Cette marche a gagné dans tous les cas : que des décisions importantes soient prises ou que le sommet de L’ONU soit un échec. Plus nos élites sont conservatrices, plus les réponses politiques sont décevantes, plus les lobbys apparaissent de manière criante, et plus l’indignation enflera. Leur immobilisme précipite leur remise en cause.

Cette marche n’est qu’un épiphénomène d’une révolution plus profonde.

À mesure que nos élites se décrédibilisent, le bas s’organise. Les individus s’affranchissent, affirment leur autonomie, luttant contre le sentiment d’impuissance. Une nouvelle société émerge sans y être invitée. De nouvelles formes de consommations court-circuitent les modèles classiques : occasion, covoiturage, troc, achat partagé… De nouvelles résistances ordinaires s’installent pour reprendre le contrôle d’une vie devenue oppressante : la sobriété heureuse, le slow, la déconnexion, la proximité, la consommation bio… Rien de flagrant et peu de revendications finalement, mais mis bout à bout ces microcomportements convergent vers un même mouvement social de fond.
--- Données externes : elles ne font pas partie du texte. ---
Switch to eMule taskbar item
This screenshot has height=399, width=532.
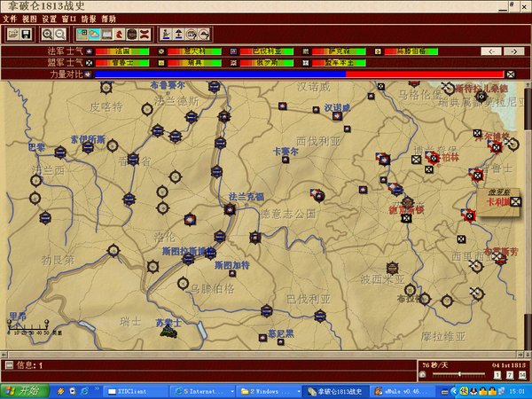coord(381,390)
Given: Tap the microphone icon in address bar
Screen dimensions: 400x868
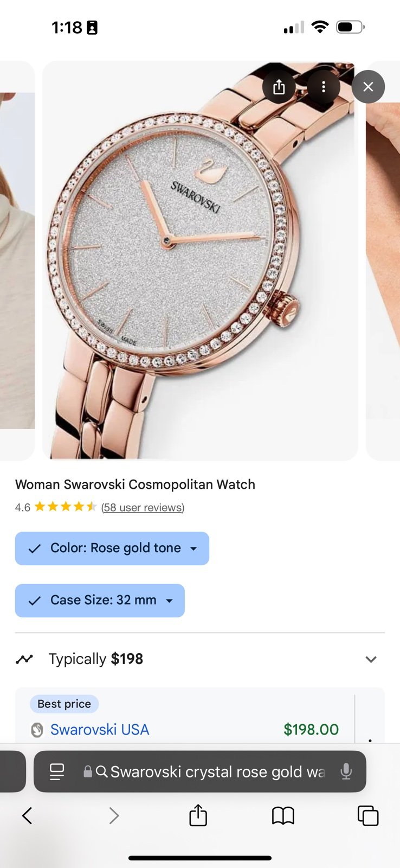Looking at the screenshot, I should coord(346,771).
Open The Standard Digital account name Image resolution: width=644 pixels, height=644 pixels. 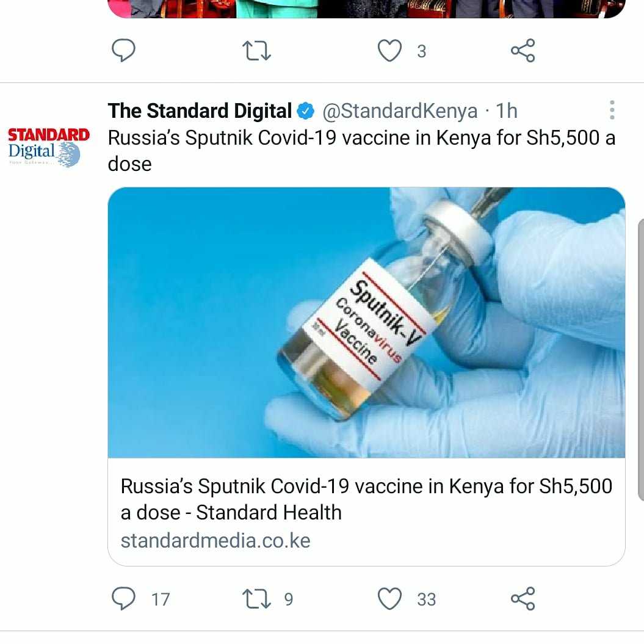tap(200, 111)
Encore considérés comme marginaux ou déviants, parce qu’en désaccord avec les normes sociales toujours en vigueur, ce sont les signes d’une société qui se construit sur les soubresauts de l’ancienne. Une nouvelle société d’affranchis est en marche. Ce n’est que le début.

Si le renversement du système pour un autre modèle est inéluctable,  il n’arrivera pas de manière propre et nette, du jour au lendemain. Il ne faut pas attendre de révolution civile organisée, mais guetter les fissures. La marche de dimanche en est une.